Development of a Bayesian-Based Framework for Identification of Most Probable Biochemical Reaction Network | AIChE

Development of a Bayesian-Based Framework for Identification of Most Probable Biochemical Reaction Network

Authors 

Knorr, A. L. - Presenter, University of Connecticut
Srivastava, R. - Presenter, University of Connecticut


When postulating the topology of a biochemical reaction network, multiple network architectures may be feasible. Identification of the correct network is not a trivial task. Using the technique of model discrimination (Stewart, Shon et al. 1998) it is possible to determine which network is most probable. Model discrimination is a Bayesian-based method in which the most likely network is determined from a pool of networks where experimental data for the system of interest is given. A framework is developed for carrying out model discrimination for an arbitrary number of biochemical reaction networks in order to identify the most probable one. Stochastic or deterministic reaction networks may be compared.

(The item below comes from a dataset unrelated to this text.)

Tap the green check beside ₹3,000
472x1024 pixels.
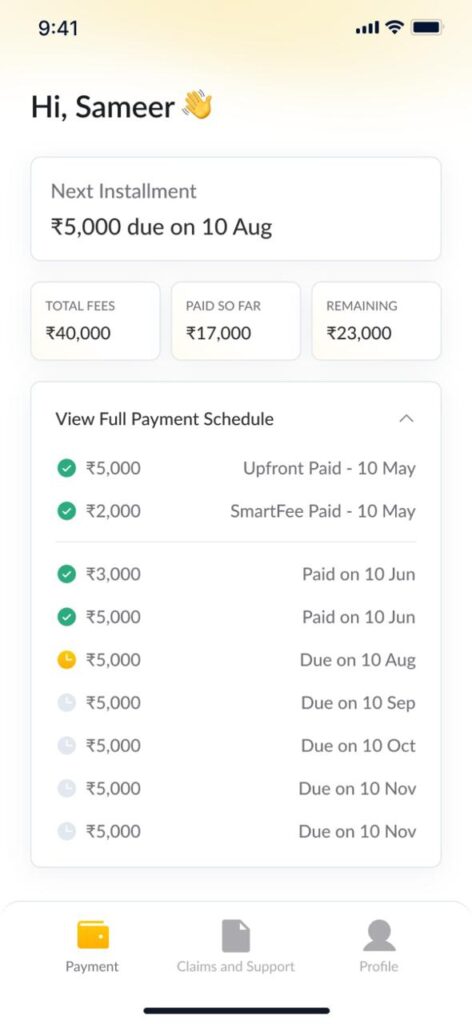tap(67, 575)
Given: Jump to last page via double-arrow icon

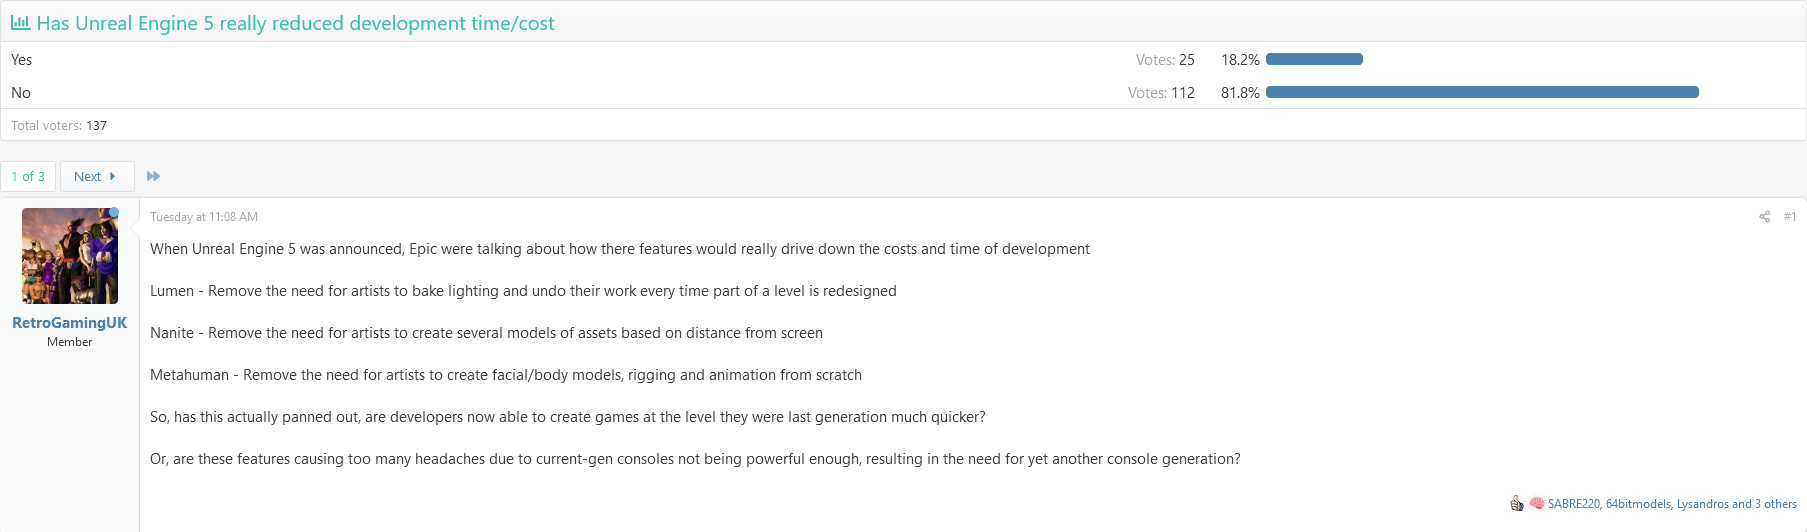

The framework is used to evaluate different postulated reaction networks of HIV-1 viral dynamics, as well as different postulated reaction networks of diabetes physiology. Each of the HIV-1 reaction networks accounts for some combination of infected cells, uninfected cells, free virus, and/or immune response. Interestingly, due to the high variance in the viral levels, any model incorporating free virus as a variable is heavily penalized. For the diabetes models, each of the reaction networks evaluated posits the existence of a hypothetical compartment to account for the efficiency of insulin usage. After identifying the most probable reaction network, it is possible to determine which prediction of insulin efficiency is most likely. Note that the insulin efficiency is virtually impossible to measure under normal circumstances.

Given these results, it can be seen that the developed framework may be used to identify likely biochemical reaction networks, as well as elucidate other qualities of networks based on which network is identified and which is ruled out.

References

Stewart, W. E., Y. Shon, et al. (1998). "Discrimination and Goodness of Fit of Multiresponse Mechanistic Models." AIChE Journal 44(6): 1404-1412.